- Film poster
- Directed by: Selma Vilhunen
- Written by: Kirsikka Saari
- Produced by: Venla Hellstedt; Elli Toivoniemi;
- Starring: Pihla Viitala; Ville Haapasalo; Katja Kukkola;
- Cinematography: Lisabi Fridell
- Edited by: Yva Fabricius Michal Leszczylowski
- Music by: Timo Naomi Dirksen
- Production companies: Tuffi Films Windmill Film Hob Windmill Film
- Distributed by: Nordisk Film
- Release dates: 7 September 2018 (TIFF); 12 October 2018;
- Running time: 102 minutes
- Country: Finland
- Language: Finnish

= Stupid Young Heart =

2018 film

Stupid Young Heart (Hölmö nuori sydän) is a 2018 Finnish drama film directed by Selma Vilhunen.
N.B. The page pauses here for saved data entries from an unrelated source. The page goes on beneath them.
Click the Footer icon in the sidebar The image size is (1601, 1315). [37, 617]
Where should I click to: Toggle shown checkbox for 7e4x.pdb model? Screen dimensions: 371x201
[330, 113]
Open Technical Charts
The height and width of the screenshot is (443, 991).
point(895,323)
It was screened in the Contemporary World Cinema section at the 2018 Toronto International Film Festival. It was selected as the Finnish entry for the Best International Feature Film at the 92nd Academy Awards, but it was not nominated.

==Plot==
Pregnant teen Kiira and her boyfriend Lenni struggle to make ends meet. Further complications arise when Lenni joins a group of neo-Nazis.

==Cast==
- Pihla Viitala as Ansku
- Ville Haapasalo as Janne
- Katja Kukkola as Satu

==Reception==
Barry Hertz from The Globe and Mail gave the film 2.5 out of 4, stating: "With Stupid Young Heart, director Selma Vilhunen attempts to dissect the attraction a fringe group might offer for the youthful and dispossessed, and while her intentions are noble, the execution is as shaky as the current geopolitical environment." Michael McNeely from "That Shelf" said: "Limited characterization and a static plot prevent the film from soaring."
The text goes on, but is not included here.